En France, l’étalement urbain et la spéculation foncière font disparaître des dizaines de milliers d’hectares de terres agricoles chaque année dans les zones péri-urbaines. « Quand on est un jeune maraîcher et que l’on veut s’installer en bio sur une petite surface de 1 à 3 hectares, il est très compliqué de trouver de la terre », explique Claudio Muskus, président de Cultures et Compagnies. Alors que l’incitation à aller vers l’agriculture biologique et à renforcer les circuits courts dans les métropoles n’a jamais été aussi forte, le paradoxe est évident.

Pour résoudre ce casse-tête, Cultures et Compagnies a identifié un nouveau créneau : les terrains d’entreprises sous-exploités, d’une surface de 1 à 3 hectares. « On s’intéresse à toutes ces entreprises qui ont des usines, des entrepôts, des parcs d’activité ou des campus, sur lesquels il y a de l’espace disponible sous la forme de pelouse », poursuit Claudio Muskus.

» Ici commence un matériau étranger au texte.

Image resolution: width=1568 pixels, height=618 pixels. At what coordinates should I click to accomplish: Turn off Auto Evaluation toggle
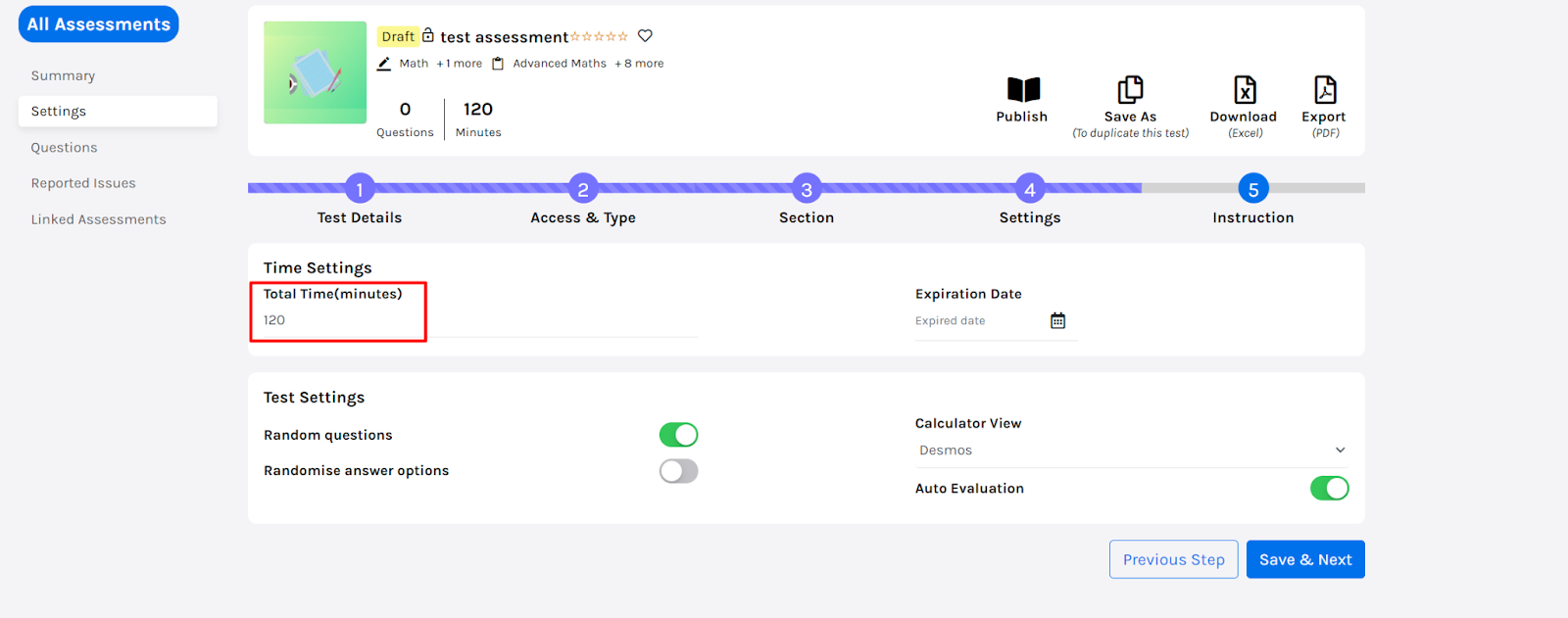(1329, 489)
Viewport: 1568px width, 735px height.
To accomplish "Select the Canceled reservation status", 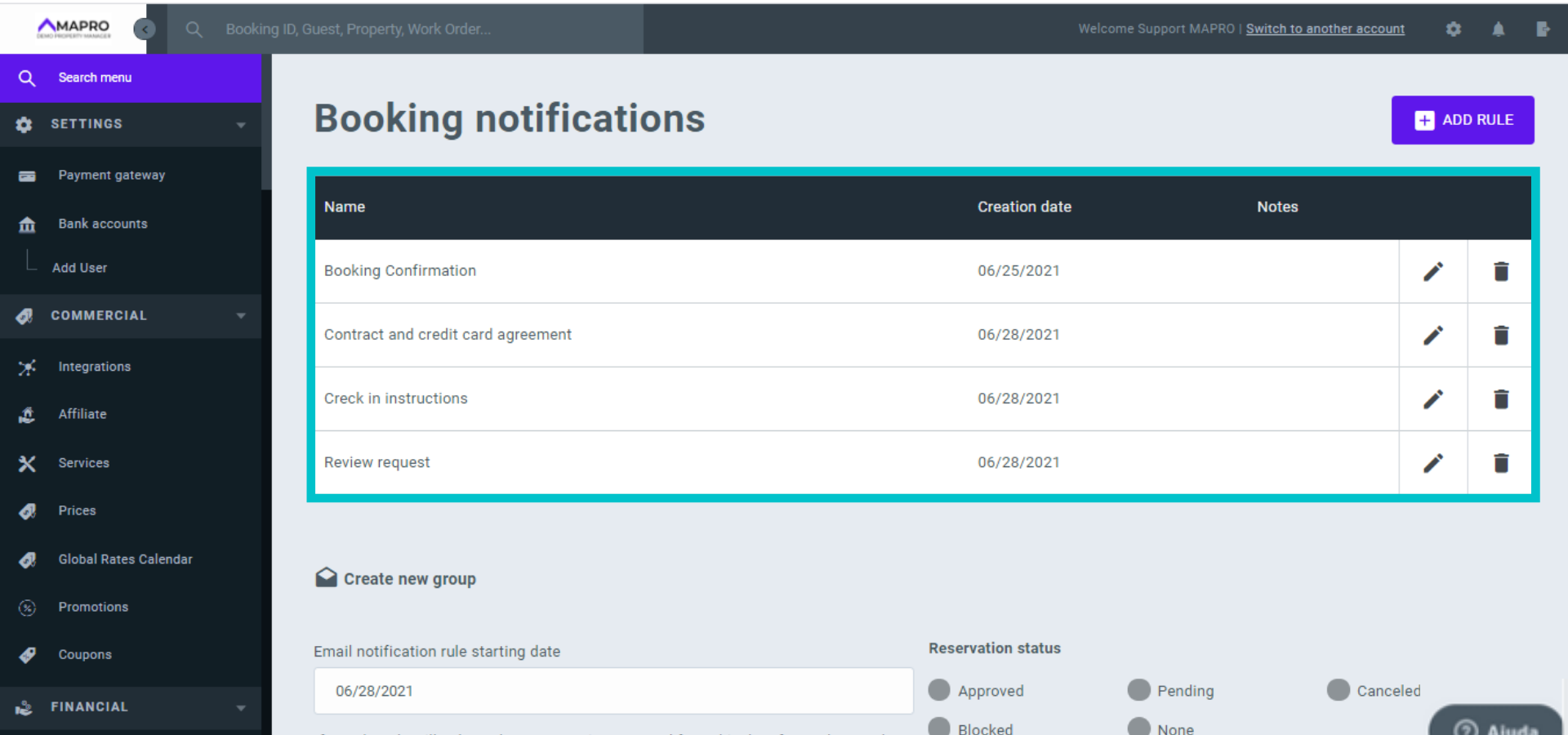I will [x=1338, y=690].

Une opportunité à la fois pour les entreprises et pour le voisinage : Cultures et Compagnies propose ainsi de créer des fermes maraîchères bio, mais aussi de vendre la production aux salariés des entreprises partenaires ainsi qu’au voisinage. « En parallèle nous pouvons organiser des activités autour du jardinage, de la nutrition et de l’écologie », insiste Cultures et Compagnies. Côté emploi, 1 à 2 hectares de surfaces récupérées permettaient de faire vivre jusqu’à deux maraîchers à temps plein. A bon entendeur.